I bought some art recently.

I had spent a weekday evening in Ogunquit, Maine, a sudden plan to take advantage of what looked like it might turn out to be a sunny day in New England at the end of this rainy June. Someone was looking over me, because the closer to the coast I drove, the clearer the skies appeared in the distance. I had reservations at an inn where I had stayed before, dinner plans at a favorite restaurant. My arrival gave me time to settle in Perkins Cove before dinner and sit within sight of the ocean and the start of the Marginal Way. I had brought a recent volume of Mary Oliver’s poetry and read some of her poems while I sipped a martini in the open air. Using my BlackBerry camera, I sent a friend a picture of the coast I was able to watch that evening in all its sparkling freshness.



I was excited about this venture.

I was not going to buy into a typical Ogunquit visit. I was not going to let anyone else set the agenda for this stay by the sea. I had booked a room that suited me and intended to be the one to enjoy it in the way I wanted that evening. I give myself credit for getting there and staying there and enjoying myself there. I smiled as I settled at a table on the porch of my bed and breakfast the next morning and ordered my frittata from the hosts.

My focus then became the trip to Portland and the gallery where a photographer’s work was being displayed.

The weather continued fine and strong and sunny as I parked in the Old Port section of the city and began to walk. I needed to get to an ATM, but this was a familiar city I covered in my stroll, the legacy of last summer’s visits with a friend eager to introduce me to lighthouses and restaurants and beaches. At one point fog briefly drifted in, and I realized that I had an image of Maine and its lure that the fog suited just fine.

And then the art.

The photographer is no one famous, but I headed to the gallery near the Portland Museum of Art and asked to see a particular work by him.

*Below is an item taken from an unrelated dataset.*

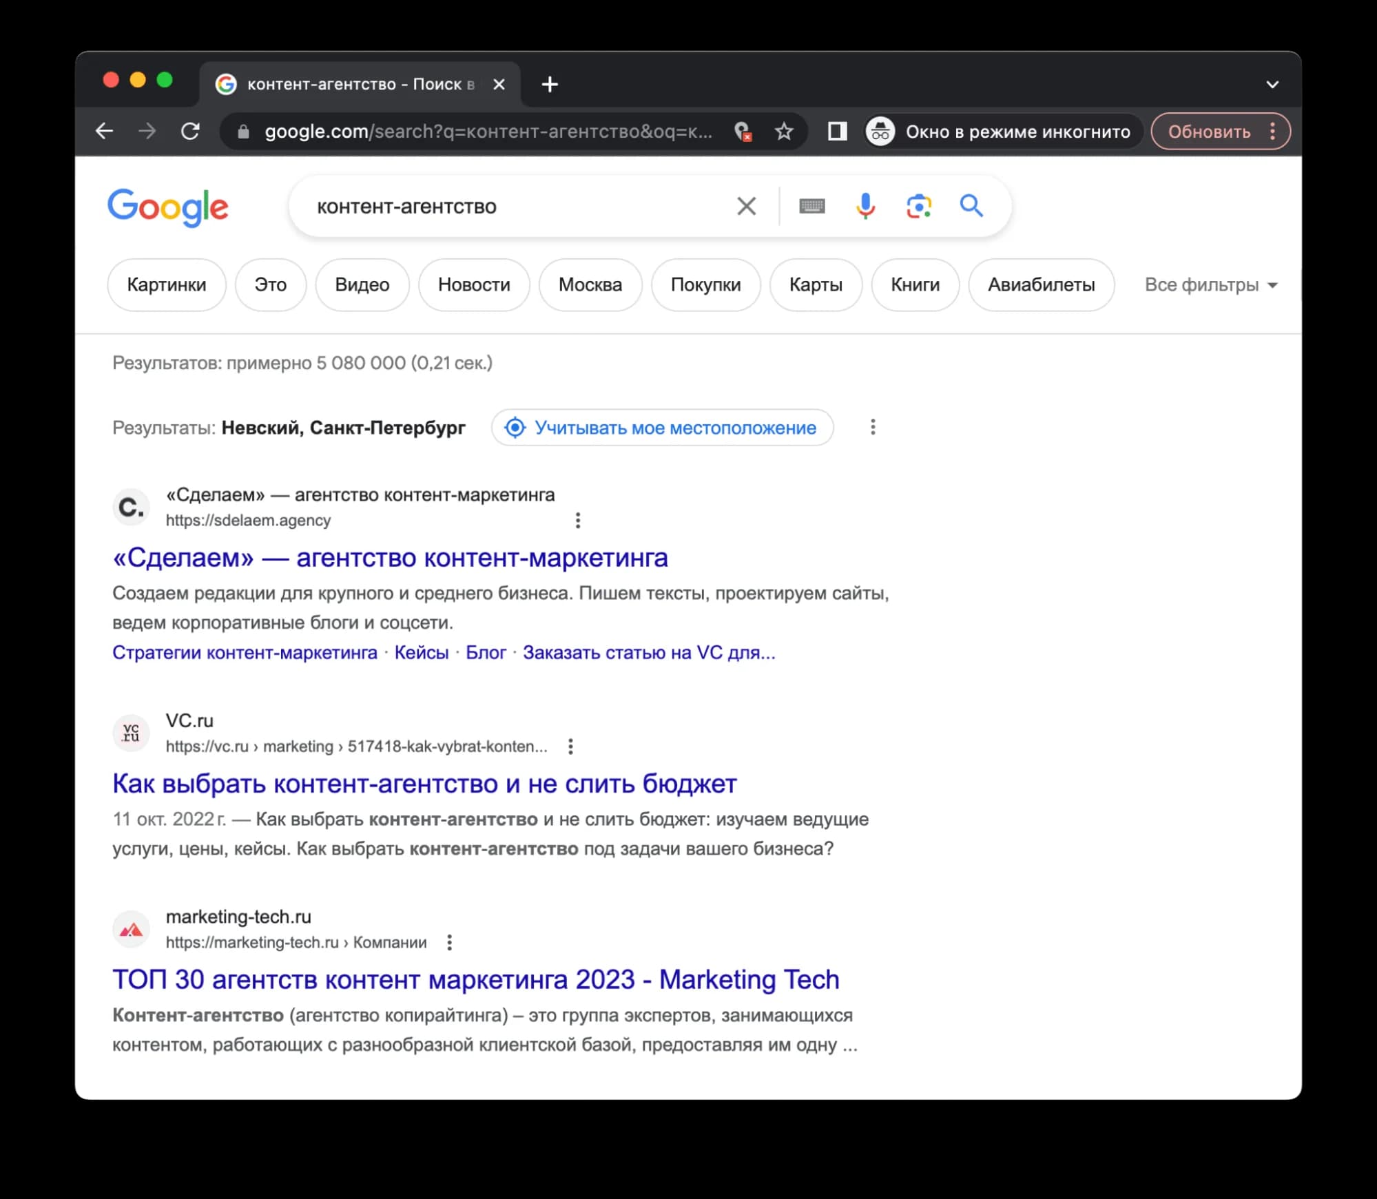Open the three-dot menu near location settings
Viewport: 1377px width, 1199px height.
click(x=872, y=427)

What the photographer himself says is that the shot reminds him of a still from a black-and-white film, and I enjoyed the chance to enter into an artist’s perception of his own work. There were things I noticed on my own about his image of train cars in the East End of Portland – the different shapes of the cars, the different color and style of the lettering on each car, the background of trees and their branches and leaves against which those two single-gauge cars stand. In other circumstances I might have been more easily attracted to images in the gallery that showed beaches and fern leaves and a moon behind a steeple. I was aware, though, that I was looking at something different from the digital images displayed across this gallery’s walls. There was a softness in this print that only film and dark room could have produced.

So it’s mine now. Not yet free to travel from the exhibit where it is displayed in downtown Portland, but I am curious to see it on the walls of my home.

I suspect I will see more and more in it in the months to come.

3 comments:

Kimberly said...

And what is especially cool, in my book, is that YOU are a part of this photograph! Such a neat photo of a photo--you can see others on the back wall and the photographer right by the B.

The image itself is neat too. Trains are always going somewhere, aren't they?

Ur-spo said...

Mary Oliver is one of my favorite poets. I am not surprised you enjoy her works.

John said...

I consider myself so much the more confident reader of poems than I am the astute reader of photographs. I watch good photographers go about their work, and I suspect something is able to happen when they look at a scene that I would have to hope might happen were a camera in my hand. I value the found photographs I own for those unsung photographers who stumbled into a way of seeing that I am fortunate years later to get to admire.